(DATASET RECORDS Opens)
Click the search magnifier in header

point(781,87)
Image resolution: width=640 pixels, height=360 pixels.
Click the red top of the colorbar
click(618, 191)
(DATASET RECORDS Closes)
[WHAT THE EXERCISE ASKS] The answer must be the lines from the one containing "Image resolution: width=640" through the last line of the records, written out exactly; please include nothing more.

[RESULT BELOW]
Image resolution: width=640 pixels, height=360 pixels.
Click the red top of the colorbar
click(618, 191)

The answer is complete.